* **原文抜粋**
══════

通過点にて
まだ、ワンダラーという言葉を知らなかった頃。
そして、ワンダラーという言葉に出会う直前の頃。
門でも門番でもなく、ただ、境界線を往来しながら、この世の不思議を眺めていた頃。
ワンダラーとしてではなく、ひとりの人間として必死に生きていた頃の、宛先のない最後の手紙かと思われます。
今の心境とはまた少し違う、懐かしい観点。
2015.1.1
2014年の中を1月から12月まで歩いてきました。
そしてあっという間に通り抜け、今、出口のドアが静かに閉じる音を聞いたと思ったら、2015年のドアノブに手をかけているわたしが居ます。
もう日付が変わって新しい年を迎えたのです。
2014年と2015年のあいだに架かる橋を、ご覧になりましたか?

══════

* **提供データ**
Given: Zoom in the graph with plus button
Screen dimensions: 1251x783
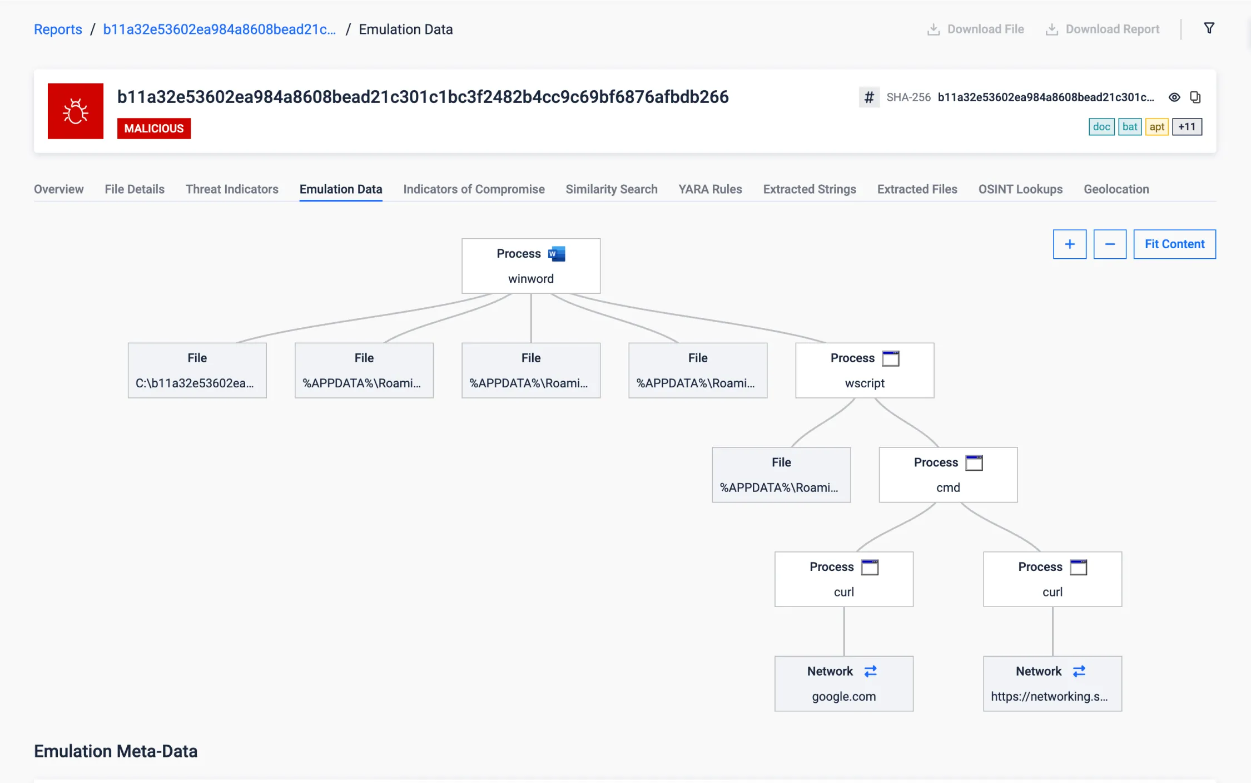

══════

* **必須課題**
A - 「通過点にて」の文章で、2014年の中を何月から何月まで歩いてきたとされているか。
B - 「通過点にて」の文章を、最後の一文の後から引き継いで書き進めてください。

* **最終回答**
A - 1月から12月まで。

B -
2015年をどのように生きるか、無傷とはいかなくても無事に生き抜くことが出来るのかどうか………立ちはだかる壁のような、圧迫感のある一年が始まったようで胸が苦しいです。
それは既に予感などではなく、ほぼ『予定』に近い予兆を感じているわけなのですが。
皆さんもきっと、同じように感じている筈です。
容赦なく過去へ流れてゆく日常に、誤魔化しようのない無常を覚えたり、避けようのない混沌の波が迫る足音を耳にしては気を引き締め直したりと、自分自身とエゴの境界を保つ余裕すらないような、目まぐるしい日々を送られているのではないでしょうか。
とはいえ、わたしは今までになく静かで穏やかな年越しを味わっているところです。
そうです、本当に心が穏やかで、全くけしからん程なにも考えていません。
なので降りて来るまま、沸き上がるままに任せて書いていこうと思います。
いい加減、平和な世界になってもよさそうな頃合いなのに、相変わらずですね。
まだ粘ろうとするそのエネルギーを、ほんとに平和に活用していただきたいですね。
だけど世界が混沌の渦に呑まれてたとしても、それにわたしがどんな事態に直面しようとも、それは表面上の一部分にしか過ぎません。
変化の兆しはその中で芽生えるのでしょうからジタバタしても仕方ありませんね。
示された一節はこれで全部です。